Wir stellen die Preisträger des 31. Deutschen Kamerapreises vor (9)
Auf den Zufall verlassen
von Uwe Agnes,
Wir setzen unsere Reihe mit den Gewinnerinnen und Gewinnern beim 31. Deutschen Kamerapreis fort mit den Auszeichnungen im Nachwuchs-Bereich. Markus Schindler bekam einen der beiden Preise in der Kategorie Kamera.
Markus Schindler, 1989 in Bad Tölz geboren, arbeitete zu- nächst im australischen Sydney beim Kameraverleih LEMAC Film & Digital Pty.
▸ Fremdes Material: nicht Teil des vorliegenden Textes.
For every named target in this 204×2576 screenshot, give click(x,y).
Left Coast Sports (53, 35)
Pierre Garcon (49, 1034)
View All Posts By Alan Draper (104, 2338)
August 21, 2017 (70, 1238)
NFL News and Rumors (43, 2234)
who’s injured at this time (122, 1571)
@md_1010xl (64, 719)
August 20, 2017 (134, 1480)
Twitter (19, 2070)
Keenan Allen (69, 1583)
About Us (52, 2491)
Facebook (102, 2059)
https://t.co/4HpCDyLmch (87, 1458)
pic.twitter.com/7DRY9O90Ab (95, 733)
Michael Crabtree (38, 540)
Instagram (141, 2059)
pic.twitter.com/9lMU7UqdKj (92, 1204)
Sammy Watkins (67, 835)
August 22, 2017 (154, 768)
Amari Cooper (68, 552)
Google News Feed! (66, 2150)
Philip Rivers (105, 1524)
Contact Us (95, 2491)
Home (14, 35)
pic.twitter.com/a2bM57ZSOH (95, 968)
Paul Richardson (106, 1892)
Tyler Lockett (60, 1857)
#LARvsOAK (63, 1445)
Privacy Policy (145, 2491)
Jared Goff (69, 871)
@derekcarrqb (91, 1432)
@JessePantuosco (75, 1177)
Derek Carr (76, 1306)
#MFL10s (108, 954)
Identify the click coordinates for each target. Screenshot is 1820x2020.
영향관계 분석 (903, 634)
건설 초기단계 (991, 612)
Ltd., bevor er 2011 nach Deutschland zurückkehrte und dort erst als zweiter und dann als erster Kameraassistent bei einer Vielzahl von Kinospiel- und Dokumentarfilmproduktionen mitwirkte. Dabei hat er nicht nur die Welt bereist, sondern auch so Branchengrößen wie dem Filmemacher Edgar Reitz, dem Bildgestalter Gernot Roll und dem Regisseur und Kameramann Joseph Vilsmaier assistiert. Seit 2016 studierte Markus J. Schindler an der Hochschule für Fernsehen und Film München Kamera, wo er für zahlreiche szenische und dokumentarische Kurzfilme die Bildgestaltung übernahm. „Ausgrissn! – In der Lederhose nach Las Vegas“ ist sein erster Langfilm.
Wie war es denn so, den Deutschen Kamerapreis in der Kategorie Nachwuchs zu bekommen?
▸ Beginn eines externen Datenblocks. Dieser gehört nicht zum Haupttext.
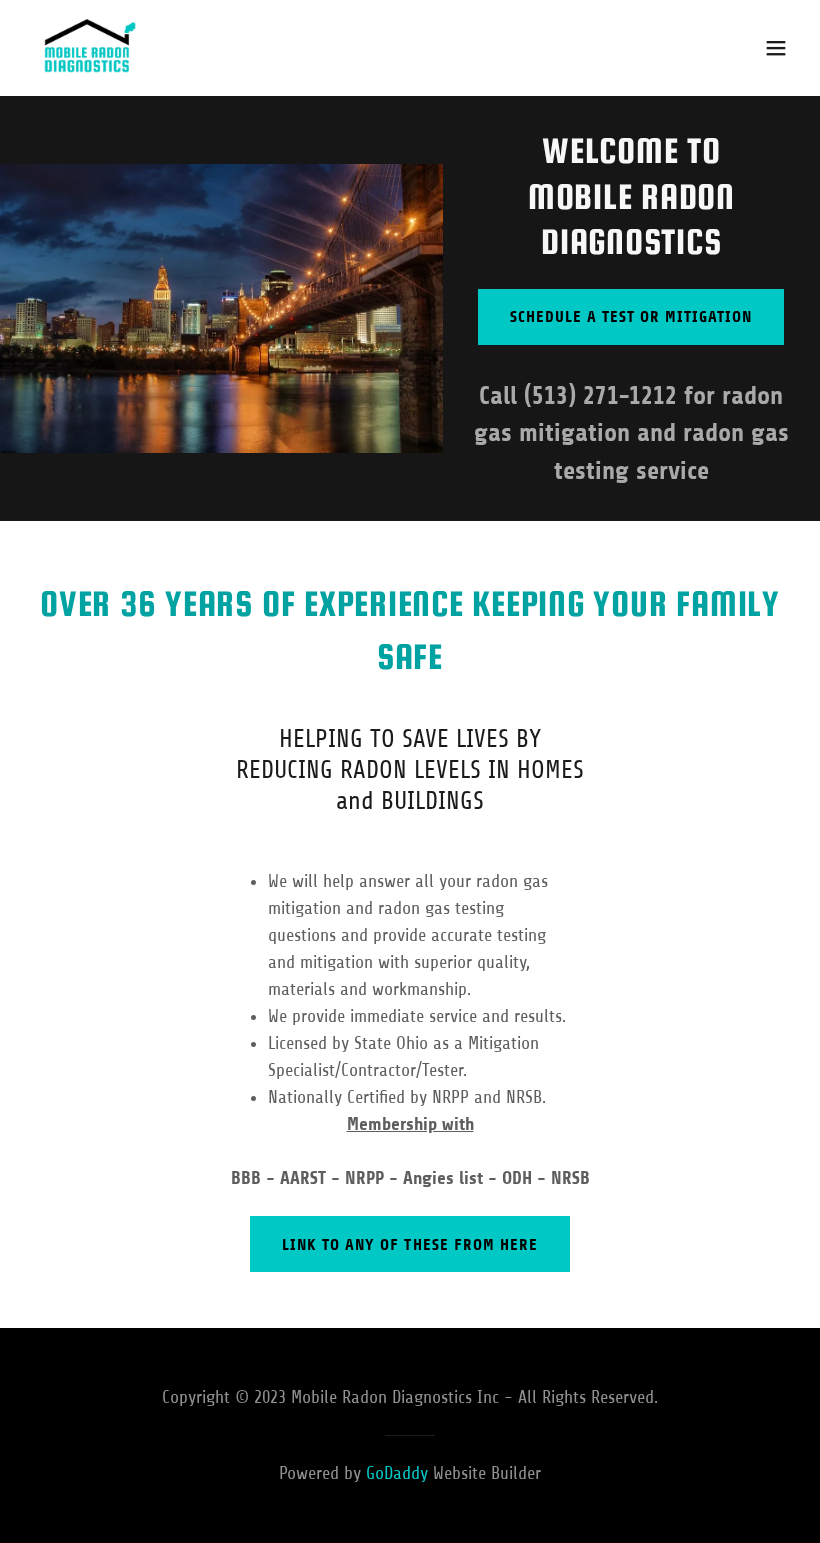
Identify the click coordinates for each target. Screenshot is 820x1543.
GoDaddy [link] (397, 1473)
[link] (88, 48)
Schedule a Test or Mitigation (631, 316)
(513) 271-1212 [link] (600, 395)
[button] (776, 48)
Am Anfang war ich natürlich sehr überrascht! Ich wusste zwar, dass die Produktionsfirma den Film eingereicht hatte, aber dann hört man ja lange nichts mehr. Wir haben uns auch nicht die allergrößten Chancen erhofft. Ja, und dann wurden wir angerufen und waren sehr erstaunt. Danach darf man auch ganz lange nicht darüber reden, nur sagen, dass man nominiert ist. Es hat mich doch schon extrem gefreut, vor allem so auf dem Sprung in meinen beruflichen Anfängen, dem ersten Film und noch am Ende meiner Uni. Es hat mir geholfen, Selbstvertrauen zu entwickeln und zu merken: Wir machen das schon irgendwie richtig!
Zwei bayrische Buben fahren mit Zündapp-Mopeds nach Las Vegas und werden dabei mit der Kamera begleitet. Wie bist du an dieses ungewöhnliche Projekt geraten und wie bist du darangegangen, das Thema filmisch umzusetzen?
Einen der beiden kannte ich sehr fern von meinem ersten Kamerapraktikum 2010 bei Marcus Rosenmüller, wo er noch Kinderdarsteller war. Sie hatten dann diese Schnapsidee, mit den Mopeds nach Amerika zu fahren und wollten sich eigentlich selbst filmen. Sie wussten aber nicht genau, wie das gehen sollte, also musste ein Kameramann mit. Dann hat es sich so ergeben, dass wir uns getroffen und kennengelernt haben. Ich habe mir überlegt, ob ich so lange unterwegs sein möchte – und dann war ich dabei!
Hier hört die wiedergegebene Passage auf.